DoorDash opened its first DashMart fulfillment center this week, promising grocery delivery in 15 minutes. The first site is in Manhattan’s Chelsea neighborhood. There are plenty of other startups doing this throughout New York City.
If you live in Brooklyn, there’s a chance you might notice an interesting little grocery store that’s popped up recently. It’s brightly lit and on the ground floor of a glossy new building. But it’s just for show.
“The term we like to use is dark store. Really what we mean is that they’re not open to the public,” said James Walker, the CEO of Buyk, which is similar to that for-show store in Brooklyn.
Buyk launched in August and already has 25 locations in New York City. Its business model is different from delivery apps like Instacart, which depend on traditional supermarkets and gig workers. Instead, Buyk controls the inventory and hires its own employees.
Those are key parts to making sure deliveries happen fast, because that’s where the money is. If you look at the cost to fulfill a delivery order, said Bobby Gibbs at OliverWyman, “about half the cost is in putting items together, consolidating the purchase, and the other half is getting it into a person’s home.”
That’s why traditional grocery delivery costs about $8 per trip. If rapid grocery can drum up enough business, Gibbs said it can take on up to three times as many orders as traditional grocery delivery.
But there are still challenges. It costs to have real estate close to customers and there’s limited floor space for products. Buyk, for example, sells 3,000 items while the average grocery store sells around 30,000. And then there are expansion problems in cities that aren’t very dense.
“I think there’s a market for it, but it’s certainly not going to be in every city or for every customer occasion,” Gibbs said.

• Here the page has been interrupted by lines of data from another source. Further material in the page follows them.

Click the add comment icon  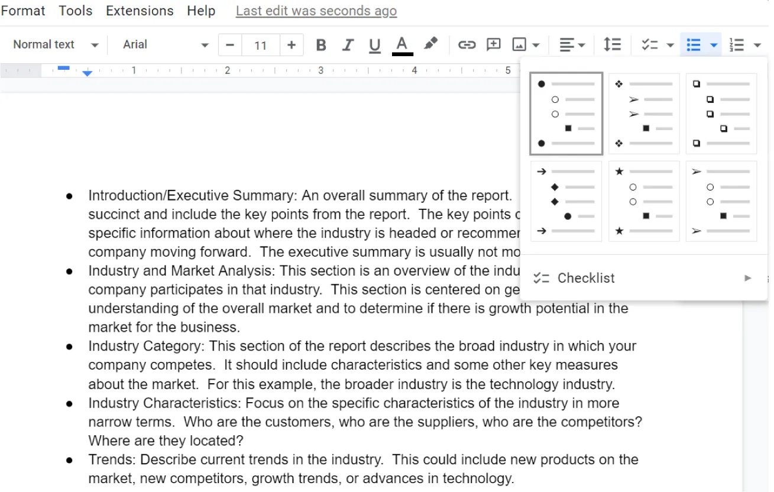[x=493, y=45]
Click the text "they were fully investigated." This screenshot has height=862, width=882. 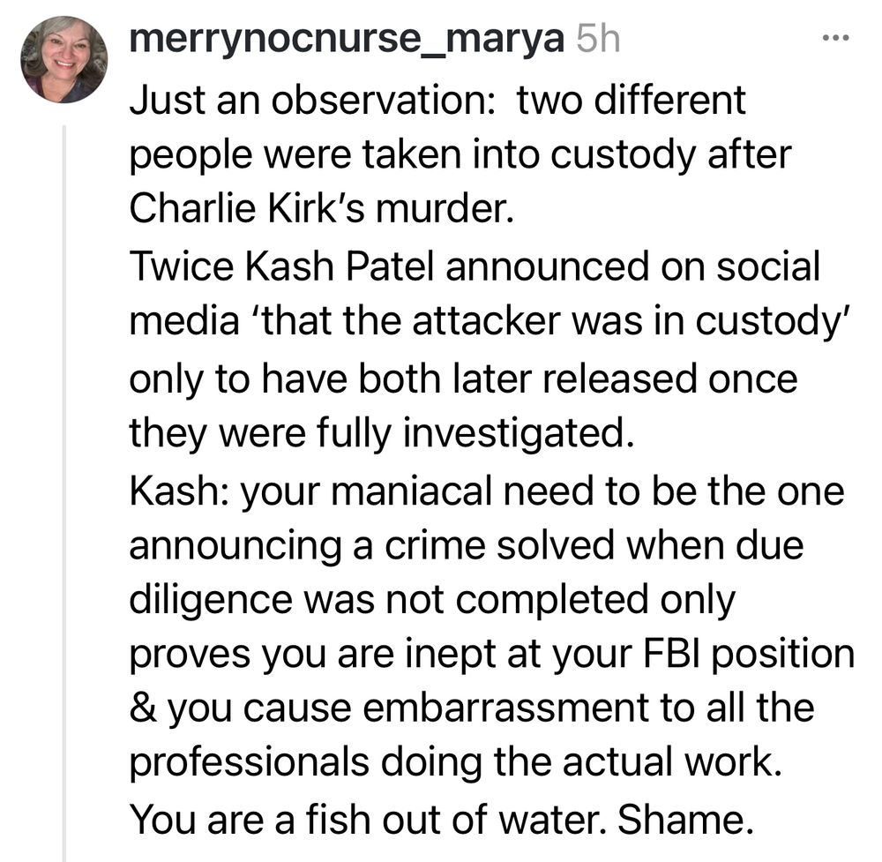[382, 435]
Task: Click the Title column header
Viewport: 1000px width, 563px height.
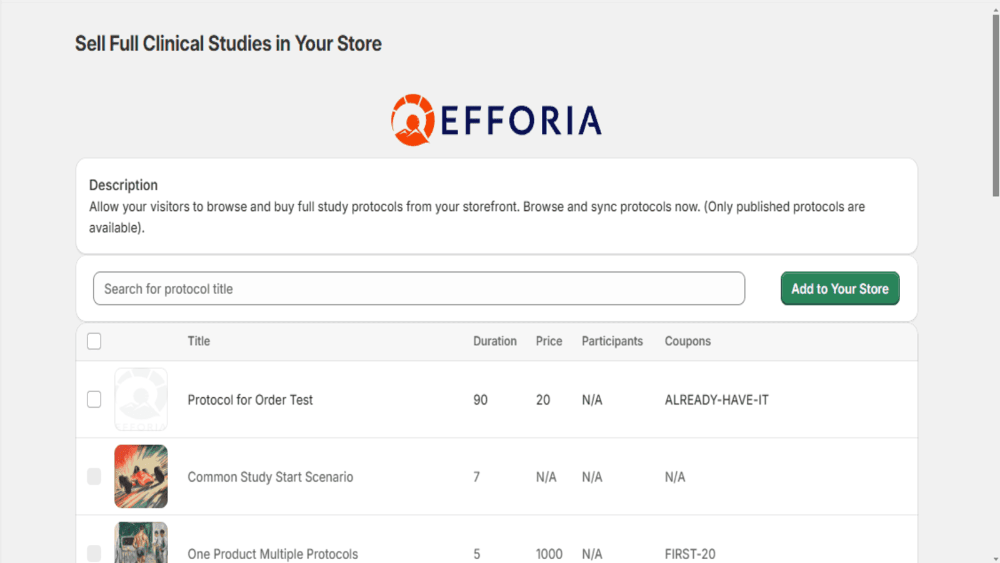Action: coord(199,341)
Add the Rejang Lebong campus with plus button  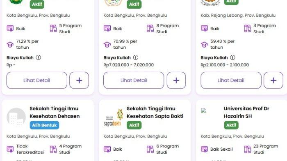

And that may be the thinking behind DoorDash’s new DashMart. It could eventually allow the company to become an all-in-one food app, said Fuad Hannon, vice president of new verticals — think a place for tacos and paper towels — because their customers “want a single platform where they can get perhaps dinner delivered tonight, but also the ingredients they need for breakfast tomorrow or for lunch tomorrow,” Hannon said. Of course, there’s a similar business in New York that serves those customers if they can walk a block or two: their friendly local bodega.